With all pictures omitted, return verbatim the lines from the beginning of the records below through the line containing "Task: Zoom in on the map".

Data supplied below:

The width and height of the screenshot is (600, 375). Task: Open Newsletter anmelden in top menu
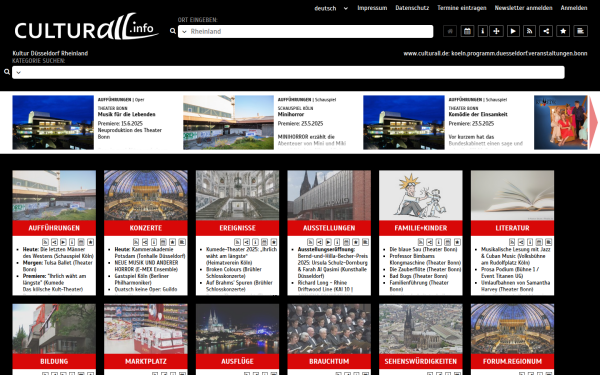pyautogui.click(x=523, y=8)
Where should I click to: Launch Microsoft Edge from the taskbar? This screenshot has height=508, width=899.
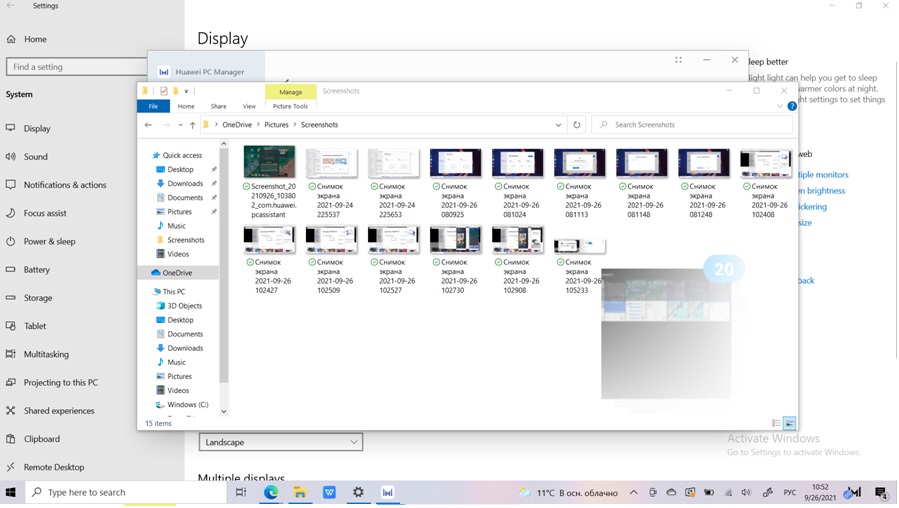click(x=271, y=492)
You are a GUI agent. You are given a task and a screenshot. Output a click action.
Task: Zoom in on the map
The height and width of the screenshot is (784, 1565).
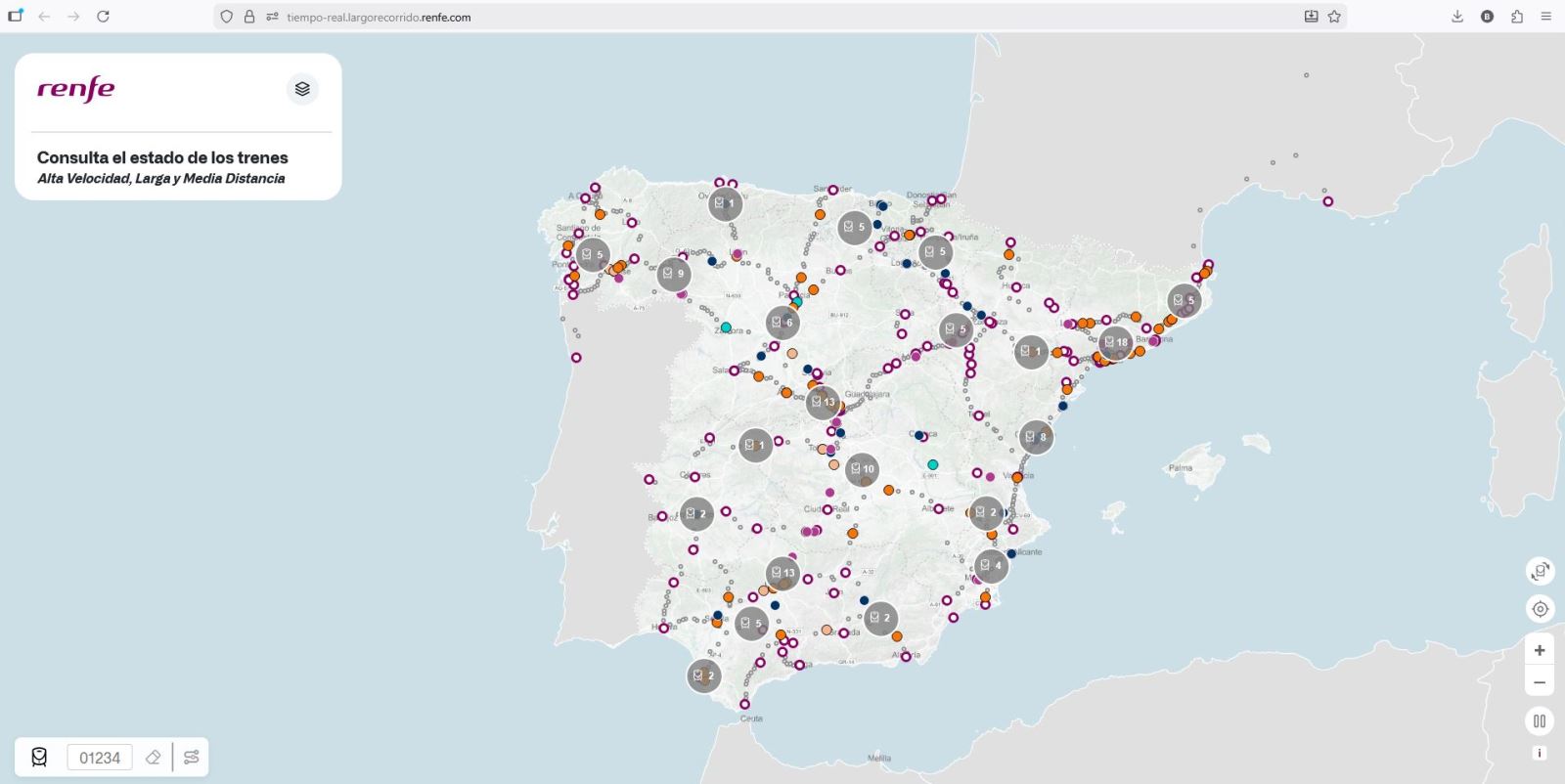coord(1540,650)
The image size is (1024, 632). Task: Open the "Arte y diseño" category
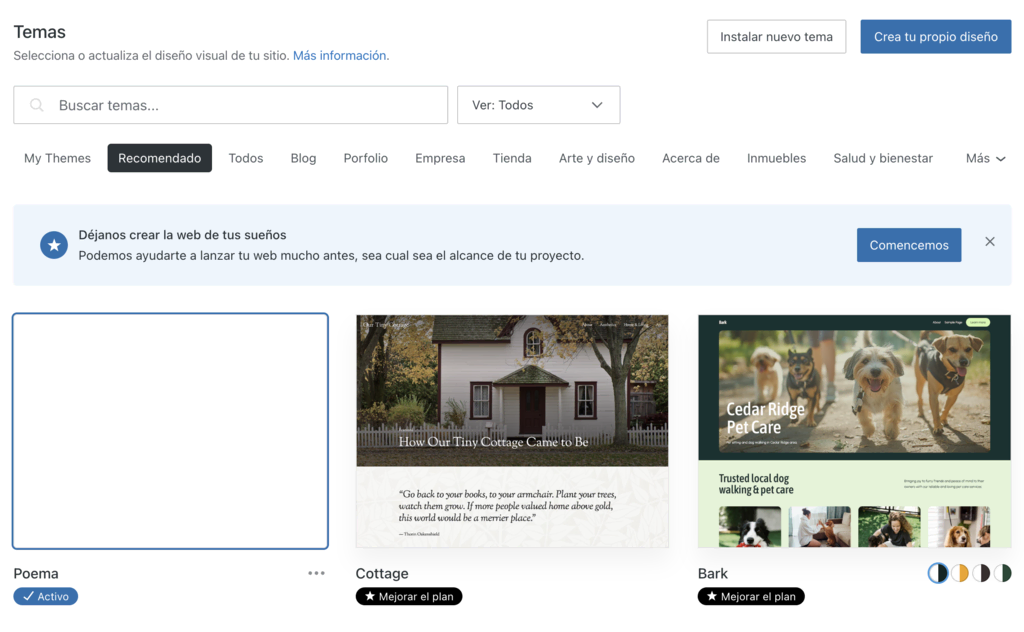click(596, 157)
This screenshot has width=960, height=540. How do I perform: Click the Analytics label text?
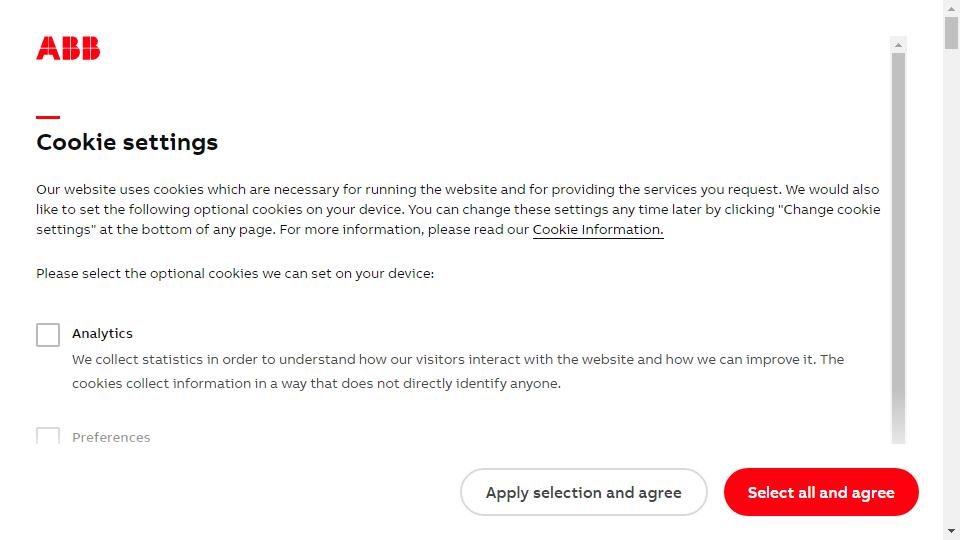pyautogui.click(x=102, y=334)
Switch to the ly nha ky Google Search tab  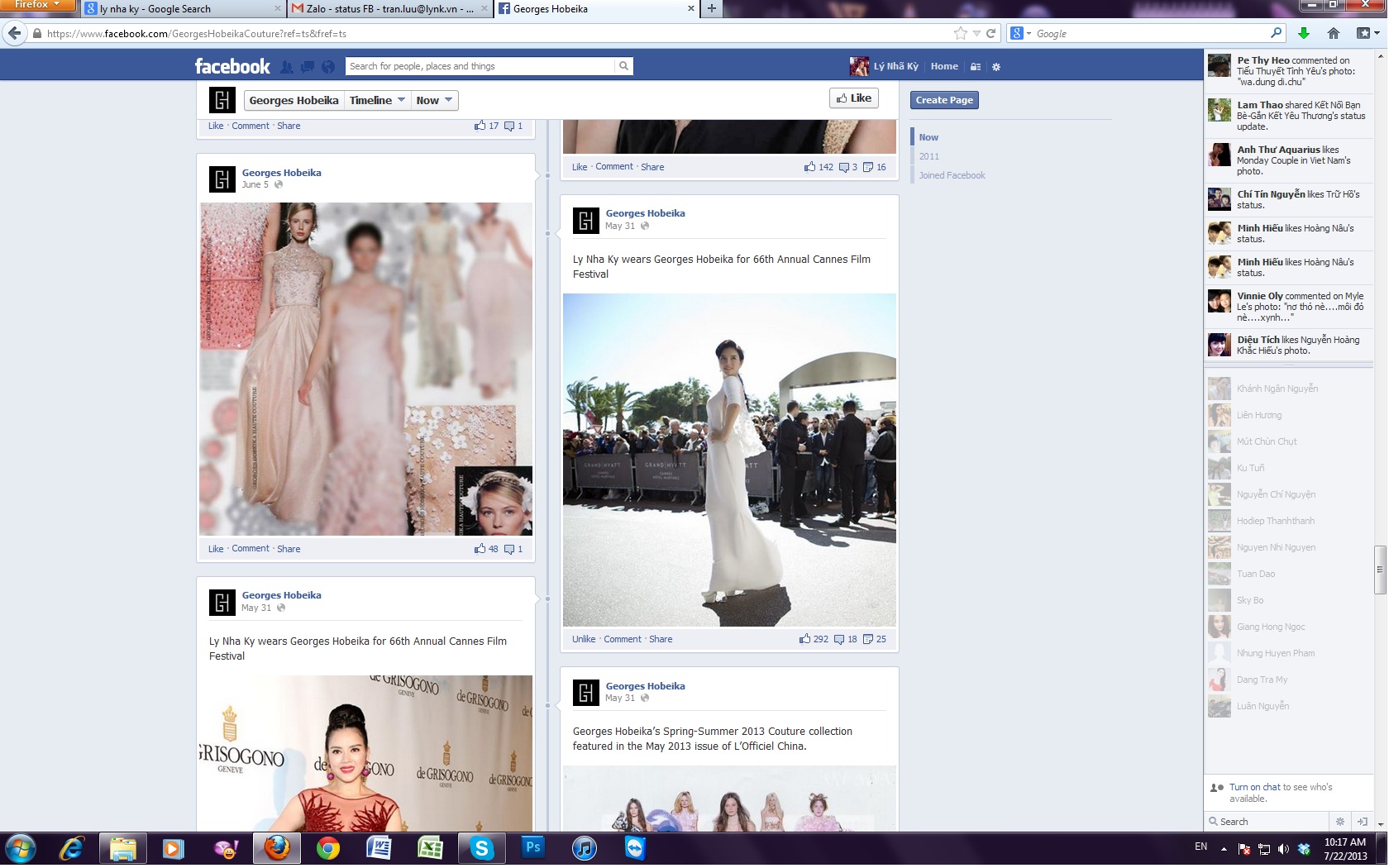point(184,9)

End of Data supplied.

** Answer section **
The width and height of the screenshot is (600, 375). Task: Open Newsletter anmelden in top menu
pyautogui.click(x=523, y=8)
Where should I click to: Launch Microsoft Edge from the taskbar? This screenshot has height=508, width=899.
click(x=271, y=492)
You are a GUI agent. You are given a task and a screenshot. Output a click action.
Task: Zoom in on the map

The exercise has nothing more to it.